Rwanda is among the few countries with suitable climate conditions for macadamia growing in the world.

“Some time back we learnt that Rwanda has got 80,000 macadamia nut trees reportedly grown but not utilized. That’s when we decided to come in and boost this sector,” says the Managing Director of OSJ, Hideya Komori.

The demand for macadamia nuts is increasing every year, and its global supply is not able to catch up with the demand, there has been a shortage of supply every year before the beginning of the harvest season. Hence there will be an opportunity to Rwanda. First of all, Rwanda’s climate condition is among few countries in the world which is suitable for macadamia cultivation as mentioned. Secondly, the Rwanda-grown macadamia nuts taste surprisingly good giving it a great potential to become a major production area, however, export production volume remain very small (40t / 97.5t).

Even though Rwanda has potential to be a great exporter of the nuts, as no organic farming methodology has yet been established to better control the pest outbreak and poor plant growth, general farmers remain exposed to unstable crop output, or at best, use conventional chemical synthetic pesticides in a haphazard manner. The establishment of improved measures is thus needed. The new project aims at diffusing the use of beneficial microbes, organic pesticides and organic fertilizer for sustainable and environmentally friendly rural development with the active support of Rwanda Agricultural Board (RAB).

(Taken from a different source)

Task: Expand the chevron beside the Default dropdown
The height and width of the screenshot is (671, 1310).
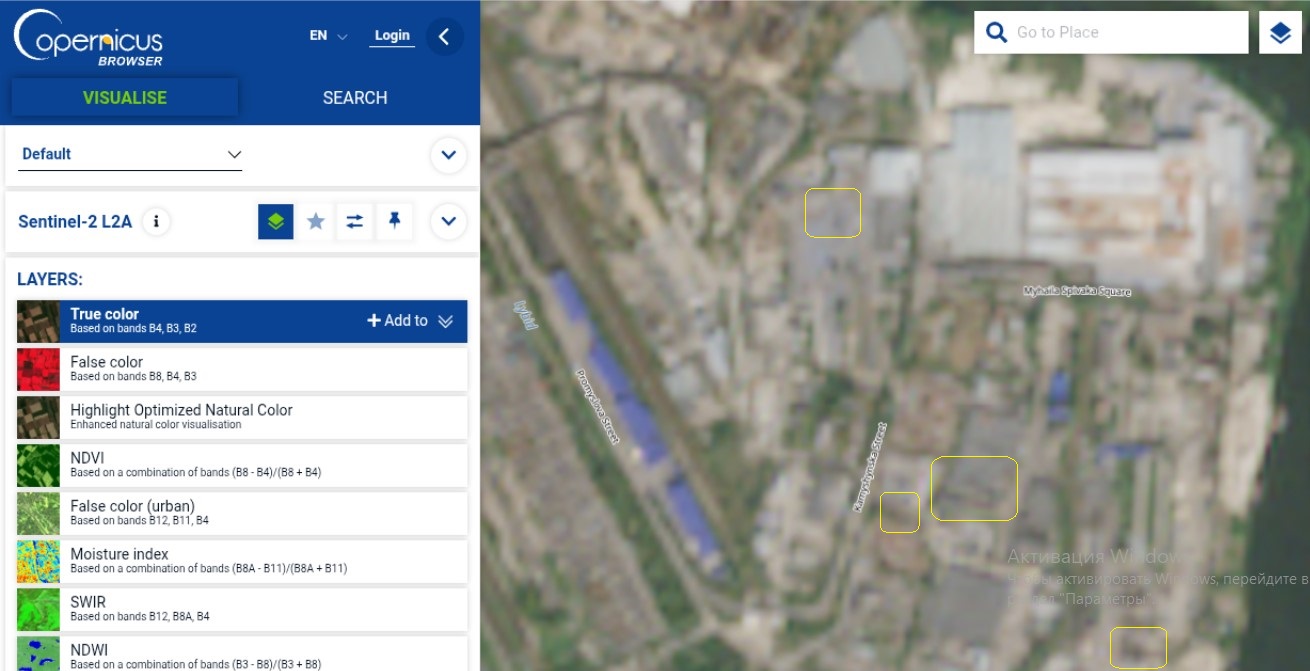Action: click(448, 155)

According to Komori, Rwanda will benefit from the project in many ways as the soils will not only be used for growing nuts, but will in the process be rehabilitated.

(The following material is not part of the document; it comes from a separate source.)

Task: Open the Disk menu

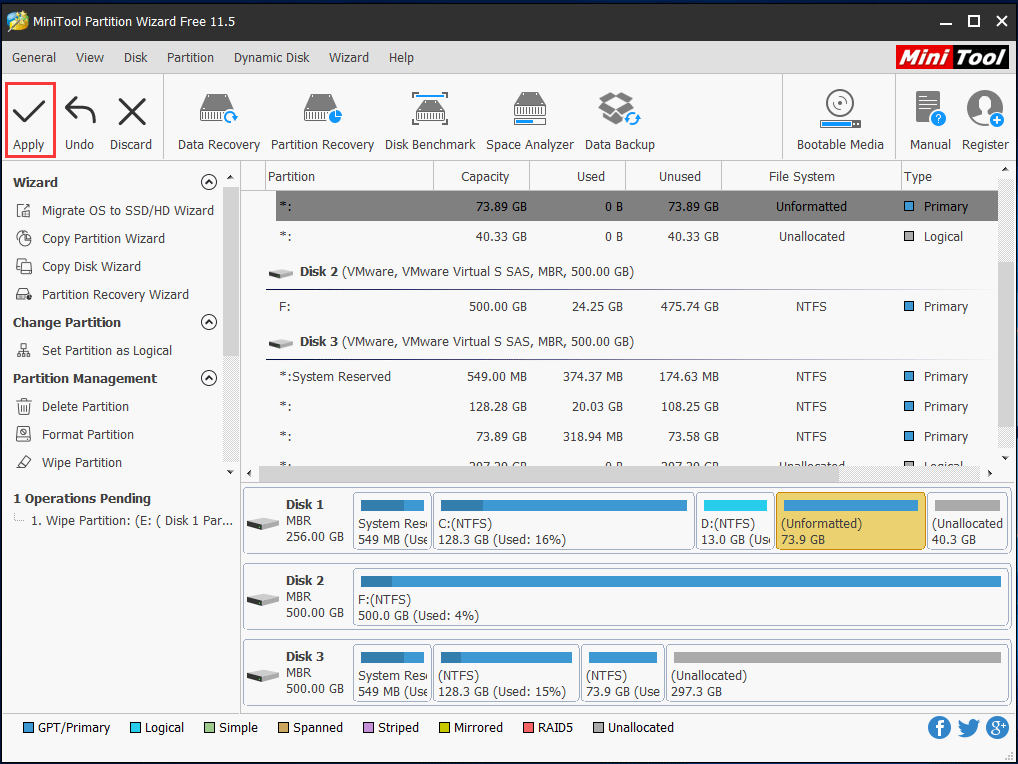Action: point(135,57)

Komori says the project will benefit middle-class farmers, low-income earners working in the plantation, low and middle income earners working in the macadamia nuts processing plant as it intends to employ farmers for farm field operations and management and train them.

Secondly on capacity building, they will organize seminars on the importance of organic farming. The seminars will be aimed at developing the knowledge on organic cultivation of macadamia nuts among the agricultural extension workers belonging to relevant Rwandan government institutions.

“OSJ plans to verify the effectiveness of its own organic farming technologies using mycorrhizal fungi, other beneficial microbes, organic pesticides and organic fertilizer which promotes the growth of crops without causing soil exhaustion” Komori told the New Times.

According to the chief advisor of the project Professor Ishii, the project aims at developing a plan to disseminate locally adapted organic farming technologies, which meet the export standards based on the results of the verification and use of fungicides.

The project shall be implemented in Karongi District and Rwamagana District targeting middle-class farmers, low-income earners working in the plantation, low and middle income earners working in the macadamia nuts processing plant; for a period of four years from the day of the signing of the contract between OSJ and JICA.

Macadamia is excellent for use as a bakery ingredient, or to create economically priced retail snack packs. Its oil has one of the highest levels of mono unsaturated fats and contains no cholesterol.

It is also known as a rich source of energy because 100 g of nuts provide about 718 calories/100 g, which is one of the highest calorific values among nuts.

With the current two processing and exporting companies of macadamia; namely Rwanda Nut Company Ltd and Norlega Macadamia Rwanda Ltd, estimates indicate that in ten years the production from 5,000 ha will be providing more than 200 million USD per year.

Macadamia commonly known as ‘Gold nut’ was introduced in Rwanda in early 1980’s but its production has not been expanding. In 2011, a study for the feasibility of Macadamia Development and Processing showed that Rwanda has great potential and can financially benefit from growing this crop.